● Reading passage:
*****
Mike Huckabee: the Foreign Policy Candidate

Ed Kenney
Afghanistan Study Group Blogger

With all the hullabaloo around yesterday’s bombshell Rolling Stone piece about the U.S. Military using psy-ops on sitting members of Congress and their own Chair of the Joint Chiefs, one key story has gone relatively unnoticed.  I’ll start by saying that Mike Huckabee has taken some pretty far-out positions on foreign policy.  In 2009, he famously said that there is no room in the middle of the Jewish homeland for a Palestinian state.  Early this year, he elaborated on this point by suggesting that the Palestinians repatriate to Muslim lands.

But give the Huck some credit.  He is the second potential GOP presidential candidate after Ron Paul to express doubt about the war in Afghanistan.  At a session with journalists sponsored by the Christian Science Monitor, Huckabee reportedly asked whether there was a viable exit strategy.
*****
● Material shown:
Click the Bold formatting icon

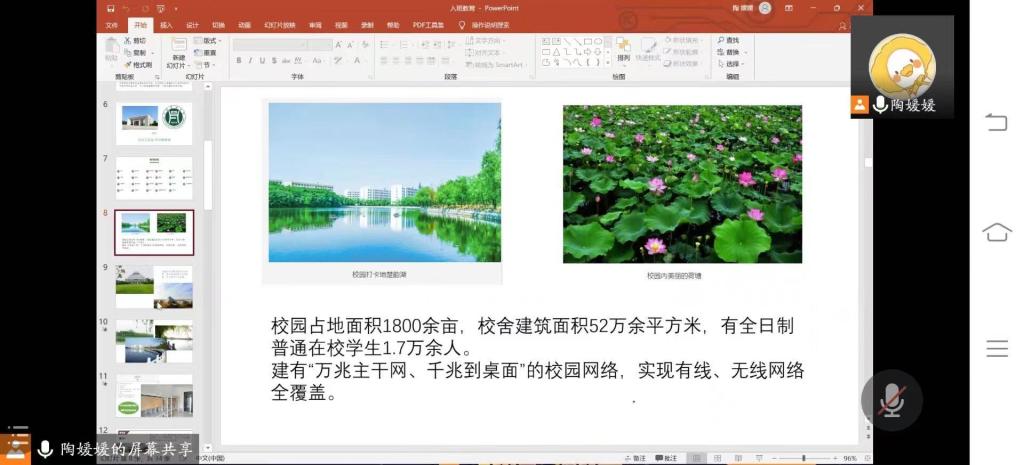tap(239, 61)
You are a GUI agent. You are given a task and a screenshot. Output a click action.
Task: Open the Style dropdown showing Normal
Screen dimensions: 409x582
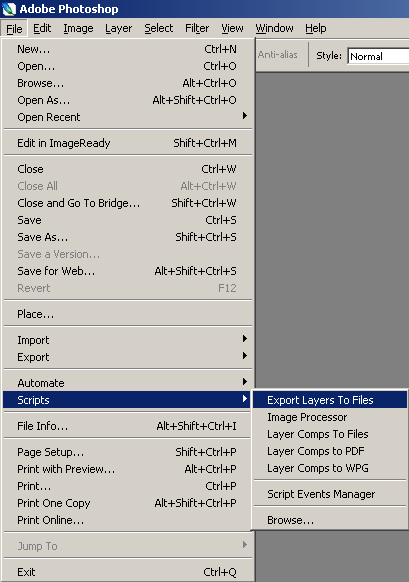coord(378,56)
*****
● Exercise details:
In the blog post about Mike Huckabee's foreign policy, which potential GOP presidential candidate expressed doubt about the war in Afghanistan before Huckabee?

● Solution to the exercise:
Ron Paul